Она видела, как мадам Бланш тоже откинулась на спинку кресла с закрытыми глазами. На мгновение она кончиками пальцев провела по бусинам у себя на шее, но потом ее руки опустились. Она взялась за концы шарфа и держалась за них. Дышала очень глубоко, грудь и плечи вздымались и опадали при каждом вдохе и выдохе. Вскоре дыхание стало спокойнее и наконец сделалось почти незаметным. Мадам Бланш сидела как восковая фигура, но мышцы на лице так обмякли, что у нее приоткрылся рот, и мисс Рейнберд заметила слюну в уголках ее губ.
Внезапно мадам Бланш громко окликнула:
– Генри?
Наступило молчание, после чего она произнесла раздраженно:
– Генри! Не надо так поступать со мной! Не смей! Здесь присутствует человек, нуждающийся в помощи. Тебе известно, кто он.
Снова воцарилась тишина, а потом она начала говорить, явно поддерживая диалог с кем-то, чьих ответов слышно не было:
– Да-да, понимаю… Изображения? Но слова были бы уместнее… Да, понимаю. Они должны приготовиться… Есть трудности, которые нужно преодолеть… Да, вижу отчетливо. Молодые женщина и мужчина на берегу реки… Женщина – блондинка, держит в руке шляпку… Соломенную шляпку. А мужчина в военном мундире. Да, я вижу мальчика… Боже мой, Генри, какой он растрепанный и неряшливый! – Бланш рассмеялась. – Впрочем, как все мальчишки.

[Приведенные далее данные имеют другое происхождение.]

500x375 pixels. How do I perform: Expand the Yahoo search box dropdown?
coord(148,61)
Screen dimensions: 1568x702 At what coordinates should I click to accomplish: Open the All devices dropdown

Что у него на запястье, Генри? Не могу разглядеть, что это… Ох, Генри, это как рассматривать старый альбом с семейными снимками, когда никто не может тебе ничего объяснить. И эти фото… Некоторые изображения я почти не различаю. А вот это здорово! Мне нравится. Малыш на руках у женщины. Она кажется счастливой, и младенец улыбается. Гарриэт? Нет, на нее не похоже… Вряд ли это она. У Гарриэт были светлые волосы… О нет!
На лице Бланш отразилось разочарование.
– Почему ты так странно себя ведешь сегодня, Генри? Пожалуйста, постарайся. Она очень хочет знать, что случилось с ребенком. Где он сейчас? Тебе нужно подвести их поближе… Спроси у них… Почему? Ладно, если не можешь, то я не собираюсь давить на тебя. Но пусть даже они не идут на контакт, ты все равно должен хоть что-нибудь знать… Он счастлив сейчас? Ах, так все-таки счастлив… Женат?
Внезапно она грустно вздохнула.
– Подобное пережили многие люди. Но ты мог сказать мне сразу, а не листать перед глазами все эти фотографии… Да, разумеется, она тоже поймет… – И голос мадам Бланш постепенно затих на сонной, но мелодичной ноте.